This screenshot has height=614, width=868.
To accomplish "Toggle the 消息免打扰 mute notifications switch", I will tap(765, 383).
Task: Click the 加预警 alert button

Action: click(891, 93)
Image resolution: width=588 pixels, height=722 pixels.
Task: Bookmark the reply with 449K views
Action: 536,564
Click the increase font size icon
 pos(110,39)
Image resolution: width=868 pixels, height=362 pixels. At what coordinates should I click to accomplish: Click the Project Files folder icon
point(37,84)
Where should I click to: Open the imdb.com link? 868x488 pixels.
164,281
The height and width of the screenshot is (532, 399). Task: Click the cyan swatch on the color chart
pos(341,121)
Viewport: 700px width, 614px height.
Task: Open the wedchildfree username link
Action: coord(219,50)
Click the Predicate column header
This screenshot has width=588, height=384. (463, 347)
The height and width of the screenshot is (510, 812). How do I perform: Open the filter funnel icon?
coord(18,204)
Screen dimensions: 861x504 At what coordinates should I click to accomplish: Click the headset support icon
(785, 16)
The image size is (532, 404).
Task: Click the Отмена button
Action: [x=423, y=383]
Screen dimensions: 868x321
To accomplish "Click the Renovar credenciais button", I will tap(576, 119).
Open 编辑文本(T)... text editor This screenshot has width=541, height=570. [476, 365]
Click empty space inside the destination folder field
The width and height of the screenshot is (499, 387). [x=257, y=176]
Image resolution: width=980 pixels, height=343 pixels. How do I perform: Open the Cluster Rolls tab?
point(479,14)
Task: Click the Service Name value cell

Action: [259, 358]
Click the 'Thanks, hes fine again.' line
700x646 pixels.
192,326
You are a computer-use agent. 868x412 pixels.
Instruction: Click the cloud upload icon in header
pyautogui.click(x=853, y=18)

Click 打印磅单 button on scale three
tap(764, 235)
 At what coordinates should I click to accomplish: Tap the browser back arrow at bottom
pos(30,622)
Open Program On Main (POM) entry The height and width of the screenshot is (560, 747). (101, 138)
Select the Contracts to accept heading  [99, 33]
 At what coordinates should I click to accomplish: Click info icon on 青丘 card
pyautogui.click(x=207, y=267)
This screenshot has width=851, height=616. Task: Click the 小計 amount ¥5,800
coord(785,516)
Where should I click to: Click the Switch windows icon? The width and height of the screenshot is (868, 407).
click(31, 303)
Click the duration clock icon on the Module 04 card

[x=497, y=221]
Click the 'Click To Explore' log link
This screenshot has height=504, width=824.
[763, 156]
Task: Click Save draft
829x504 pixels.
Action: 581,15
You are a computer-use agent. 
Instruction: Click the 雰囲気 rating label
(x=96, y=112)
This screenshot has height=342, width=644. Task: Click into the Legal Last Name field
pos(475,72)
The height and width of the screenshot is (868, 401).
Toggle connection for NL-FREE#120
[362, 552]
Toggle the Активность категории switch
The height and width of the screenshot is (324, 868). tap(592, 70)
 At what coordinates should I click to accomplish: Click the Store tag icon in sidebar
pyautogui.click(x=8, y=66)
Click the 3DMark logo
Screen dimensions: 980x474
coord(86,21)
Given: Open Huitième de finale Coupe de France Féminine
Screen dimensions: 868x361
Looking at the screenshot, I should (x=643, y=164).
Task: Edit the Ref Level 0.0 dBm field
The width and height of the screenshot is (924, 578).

## What the task asks
Repeat the entries above verbatim, but only from the line that has "icon in sidebar" down to the line that has "Given: Open Huitième", inclusive.

## Solution for this problem
 At what coordinates should I click to accomplish: Click the Store tag icon in sidebar
pyautogui.click(x=8, y=66)
Click the 3DMark logo
Screen dimensions: 980x474
coord(86,21)
Given: Open Huitième de finale Coupe de France Féminine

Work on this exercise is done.